• **Requirement**: Exact copy, no pictures: reproduce every record below as it stands.

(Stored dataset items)
************
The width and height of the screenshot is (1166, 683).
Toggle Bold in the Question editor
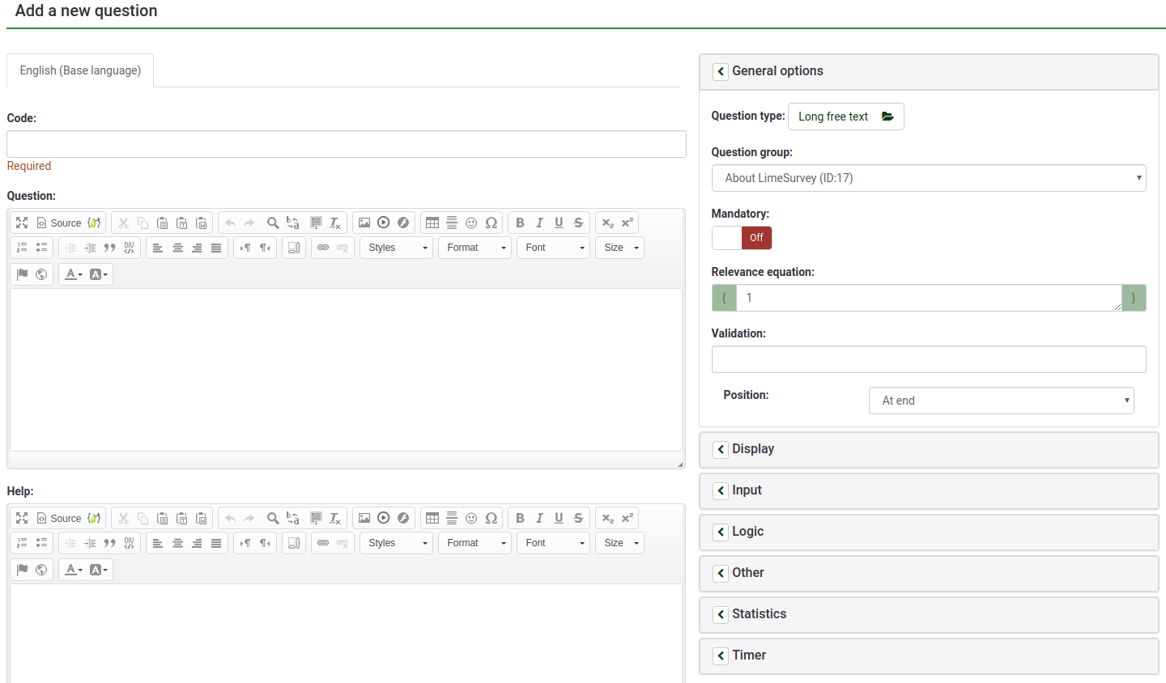[520, 223]
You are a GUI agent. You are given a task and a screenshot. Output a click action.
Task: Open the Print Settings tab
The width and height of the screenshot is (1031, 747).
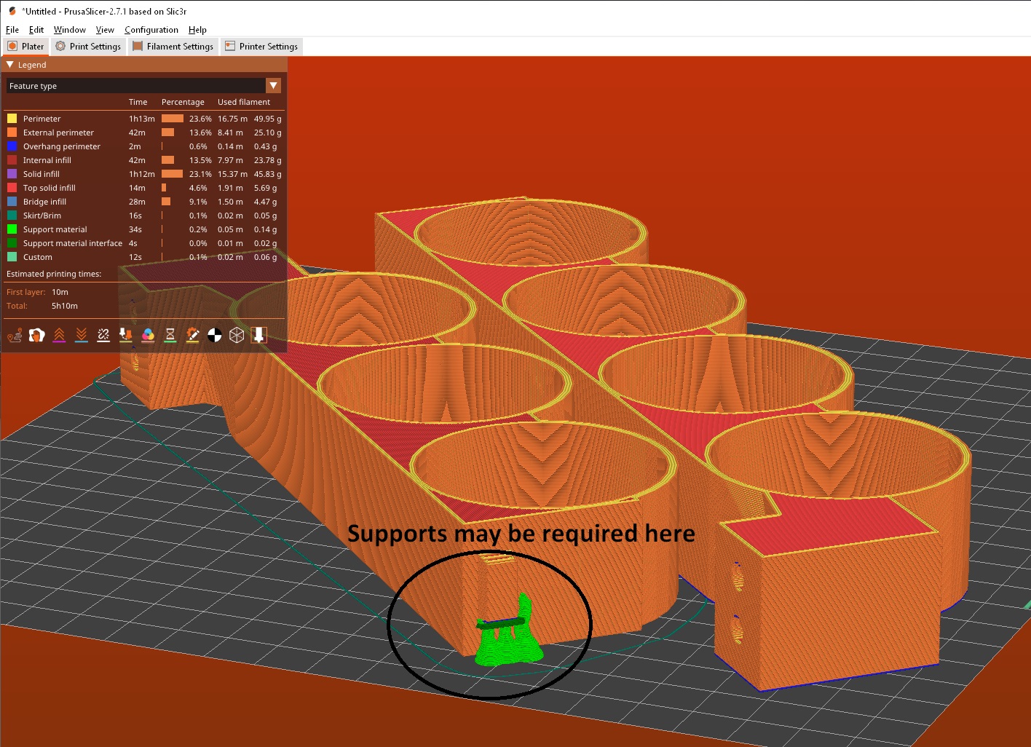(89, 47)
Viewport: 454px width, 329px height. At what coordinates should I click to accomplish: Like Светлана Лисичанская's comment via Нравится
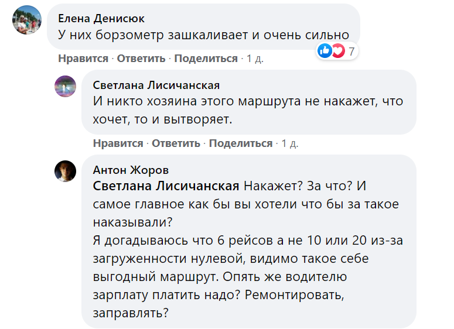tap(118, 143)
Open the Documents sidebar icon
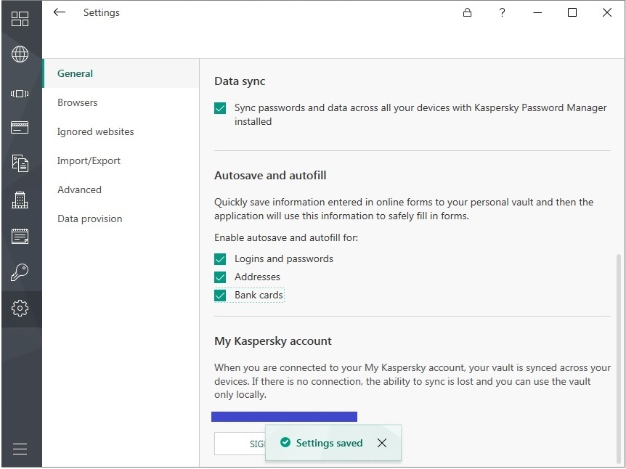The image size is (626, 469). point(20,163)
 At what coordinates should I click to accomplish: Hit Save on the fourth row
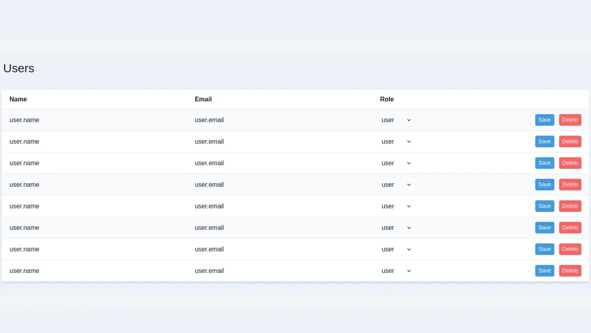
************
• **Expected output**:
The width and height of the screenshot is (1166, 683).
Toggle Bold in the Question editor
[520, 223]
You are a GUI agent. You are given a task and a screenshot. Output a click action.
Task: Open the Print Settings tab
The width and height of the screenshot is (1031, 747).
(89, 47)
Viewport: 454px width, 329px height. At what coordinates should I click to accomplish: Like Светлана Лисичанская's comment via Нравится
tap(118, 143)
Open the Documents sidebar icon
The image size is (626, 469). point(20,163)
 At what coordinates should I click to accomplish: Hit Save on the fourth row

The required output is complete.